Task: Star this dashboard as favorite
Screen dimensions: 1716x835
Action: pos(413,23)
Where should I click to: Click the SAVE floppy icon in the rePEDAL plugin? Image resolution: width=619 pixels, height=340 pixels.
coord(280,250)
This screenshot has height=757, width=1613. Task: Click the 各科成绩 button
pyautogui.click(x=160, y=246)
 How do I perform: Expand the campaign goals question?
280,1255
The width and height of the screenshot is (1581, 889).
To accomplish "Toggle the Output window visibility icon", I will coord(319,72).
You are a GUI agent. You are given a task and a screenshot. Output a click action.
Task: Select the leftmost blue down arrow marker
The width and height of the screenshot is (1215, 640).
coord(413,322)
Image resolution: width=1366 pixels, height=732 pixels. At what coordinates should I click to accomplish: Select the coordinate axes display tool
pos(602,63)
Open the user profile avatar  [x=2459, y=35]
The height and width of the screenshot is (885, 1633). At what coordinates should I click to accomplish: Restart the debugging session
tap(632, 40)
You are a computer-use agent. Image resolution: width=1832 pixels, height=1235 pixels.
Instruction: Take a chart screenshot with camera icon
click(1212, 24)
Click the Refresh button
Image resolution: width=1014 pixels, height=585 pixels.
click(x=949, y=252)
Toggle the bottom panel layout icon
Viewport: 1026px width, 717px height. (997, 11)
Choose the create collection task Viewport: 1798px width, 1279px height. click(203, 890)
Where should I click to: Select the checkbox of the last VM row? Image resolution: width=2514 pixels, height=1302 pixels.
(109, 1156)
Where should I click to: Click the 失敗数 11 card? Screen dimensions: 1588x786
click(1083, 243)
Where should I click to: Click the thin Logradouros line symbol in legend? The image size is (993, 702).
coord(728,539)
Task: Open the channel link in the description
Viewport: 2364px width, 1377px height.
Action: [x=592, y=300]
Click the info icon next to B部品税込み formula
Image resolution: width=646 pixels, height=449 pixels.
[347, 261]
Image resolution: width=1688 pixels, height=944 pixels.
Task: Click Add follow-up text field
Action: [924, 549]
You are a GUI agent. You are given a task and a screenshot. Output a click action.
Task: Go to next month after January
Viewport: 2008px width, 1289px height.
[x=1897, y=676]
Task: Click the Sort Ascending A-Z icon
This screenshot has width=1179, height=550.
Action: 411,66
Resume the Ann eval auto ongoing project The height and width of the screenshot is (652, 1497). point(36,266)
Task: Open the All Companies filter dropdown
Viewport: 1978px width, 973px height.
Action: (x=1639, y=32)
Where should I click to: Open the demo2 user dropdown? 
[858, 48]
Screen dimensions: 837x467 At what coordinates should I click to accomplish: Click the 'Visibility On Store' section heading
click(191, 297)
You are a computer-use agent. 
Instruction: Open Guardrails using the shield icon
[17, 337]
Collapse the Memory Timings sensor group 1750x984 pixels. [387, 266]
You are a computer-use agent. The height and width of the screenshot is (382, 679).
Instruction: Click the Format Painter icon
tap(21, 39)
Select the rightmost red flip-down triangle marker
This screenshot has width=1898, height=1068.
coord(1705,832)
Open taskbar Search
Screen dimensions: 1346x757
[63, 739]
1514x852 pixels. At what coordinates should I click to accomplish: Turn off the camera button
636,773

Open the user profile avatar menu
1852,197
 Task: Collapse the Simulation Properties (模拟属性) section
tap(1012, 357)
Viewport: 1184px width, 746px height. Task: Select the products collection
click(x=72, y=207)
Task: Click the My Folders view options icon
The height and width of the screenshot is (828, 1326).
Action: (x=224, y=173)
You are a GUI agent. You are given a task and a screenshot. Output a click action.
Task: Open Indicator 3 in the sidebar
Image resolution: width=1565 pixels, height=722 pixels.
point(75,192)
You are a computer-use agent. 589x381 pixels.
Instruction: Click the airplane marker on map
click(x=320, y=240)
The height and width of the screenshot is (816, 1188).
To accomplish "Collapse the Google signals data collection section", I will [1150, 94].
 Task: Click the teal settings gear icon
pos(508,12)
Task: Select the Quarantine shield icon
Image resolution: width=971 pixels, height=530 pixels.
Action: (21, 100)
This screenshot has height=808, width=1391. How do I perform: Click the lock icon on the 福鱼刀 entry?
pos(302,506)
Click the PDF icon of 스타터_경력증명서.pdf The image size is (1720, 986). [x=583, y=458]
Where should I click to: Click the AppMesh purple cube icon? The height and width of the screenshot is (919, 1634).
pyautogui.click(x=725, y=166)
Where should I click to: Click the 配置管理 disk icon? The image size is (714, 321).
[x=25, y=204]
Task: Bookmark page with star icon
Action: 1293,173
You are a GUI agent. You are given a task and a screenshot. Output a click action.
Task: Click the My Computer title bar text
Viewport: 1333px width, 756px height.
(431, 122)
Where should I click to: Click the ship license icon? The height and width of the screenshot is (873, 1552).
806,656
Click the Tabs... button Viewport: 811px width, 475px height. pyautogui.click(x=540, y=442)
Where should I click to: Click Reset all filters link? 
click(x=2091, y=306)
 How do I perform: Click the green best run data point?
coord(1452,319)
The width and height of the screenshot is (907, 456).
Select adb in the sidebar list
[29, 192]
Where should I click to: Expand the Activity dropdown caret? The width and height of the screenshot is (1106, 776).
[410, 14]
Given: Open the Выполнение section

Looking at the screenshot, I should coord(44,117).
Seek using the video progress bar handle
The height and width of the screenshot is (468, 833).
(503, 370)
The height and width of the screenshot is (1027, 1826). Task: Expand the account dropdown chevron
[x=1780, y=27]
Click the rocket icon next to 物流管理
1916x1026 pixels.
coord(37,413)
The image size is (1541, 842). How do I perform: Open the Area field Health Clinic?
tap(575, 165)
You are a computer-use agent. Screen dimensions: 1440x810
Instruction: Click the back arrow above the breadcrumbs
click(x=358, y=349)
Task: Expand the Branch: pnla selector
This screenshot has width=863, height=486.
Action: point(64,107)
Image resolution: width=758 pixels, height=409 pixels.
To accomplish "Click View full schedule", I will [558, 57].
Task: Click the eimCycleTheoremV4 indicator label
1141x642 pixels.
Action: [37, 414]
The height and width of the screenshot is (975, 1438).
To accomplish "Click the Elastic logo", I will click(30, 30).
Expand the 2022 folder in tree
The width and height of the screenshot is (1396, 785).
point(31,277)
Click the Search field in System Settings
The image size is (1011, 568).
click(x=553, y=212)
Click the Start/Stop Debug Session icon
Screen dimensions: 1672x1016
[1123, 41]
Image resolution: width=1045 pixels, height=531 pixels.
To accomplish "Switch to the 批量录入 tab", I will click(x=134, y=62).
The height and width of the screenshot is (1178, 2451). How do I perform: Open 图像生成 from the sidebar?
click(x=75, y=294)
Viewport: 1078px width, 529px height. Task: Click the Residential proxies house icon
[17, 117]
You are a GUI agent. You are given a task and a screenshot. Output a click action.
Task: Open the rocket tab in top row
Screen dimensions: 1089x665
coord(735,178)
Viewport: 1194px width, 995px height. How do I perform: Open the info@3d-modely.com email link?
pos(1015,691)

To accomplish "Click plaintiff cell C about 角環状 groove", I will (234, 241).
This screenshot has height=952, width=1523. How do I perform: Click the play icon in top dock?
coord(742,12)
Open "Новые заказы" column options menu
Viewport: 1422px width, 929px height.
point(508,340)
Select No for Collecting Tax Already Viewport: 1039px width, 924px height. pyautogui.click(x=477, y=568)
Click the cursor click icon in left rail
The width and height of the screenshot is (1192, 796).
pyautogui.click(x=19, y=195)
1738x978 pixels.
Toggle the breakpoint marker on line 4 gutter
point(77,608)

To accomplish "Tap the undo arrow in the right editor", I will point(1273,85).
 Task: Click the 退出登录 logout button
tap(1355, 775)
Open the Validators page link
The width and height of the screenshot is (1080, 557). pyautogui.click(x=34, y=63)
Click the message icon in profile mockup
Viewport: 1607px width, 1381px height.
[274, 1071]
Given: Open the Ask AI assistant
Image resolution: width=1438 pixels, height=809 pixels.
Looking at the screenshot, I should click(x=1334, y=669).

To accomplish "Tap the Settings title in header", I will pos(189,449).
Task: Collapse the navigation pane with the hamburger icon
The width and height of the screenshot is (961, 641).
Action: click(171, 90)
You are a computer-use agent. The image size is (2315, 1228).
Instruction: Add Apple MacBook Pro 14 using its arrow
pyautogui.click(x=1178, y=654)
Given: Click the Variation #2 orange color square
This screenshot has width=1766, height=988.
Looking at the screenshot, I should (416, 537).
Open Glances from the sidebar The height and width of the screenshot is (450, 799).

* **DIRECTIONS FOR THIS TASK**
Out of the data above, transcribe exactly and only the lines starting with the line that has "The width and height of the screenshot is (1215, 640)." and going on through the line that has "Choose the create", both included.

* **WRITTEN RESPONSE**
The width and height of the screenshot is (1215, 640).
coord(413,322)
Image resolution: width=1366 pixels, height=732 pixels. At what coordinates should I click to accomplish: Select the coordinate axes display tool
pos(602,63)
Open the user profile avatar  [x=2459, y=35]
The height and width of the screenshot is (885, 1633). At what coordinates should I click to accomplish: Restart the debugging session
tap(632, 40)
You are a computer-use agent. Image resolution: width=1832 pixels, height=1235 pixels.
Instruction: Take a chart screenshot with camera icon
click(1212, 24)
Click the Refresh button
Image resolution: width=1014 pixels, height=585 pixels.
click(x=949, y=252)
Toggle the bottom panel layout icon
Viewport: 1026px width, 717px height. (997, 11)
Choose the create collection task Viewport: 1798px width, 1279px height. click(203, 890)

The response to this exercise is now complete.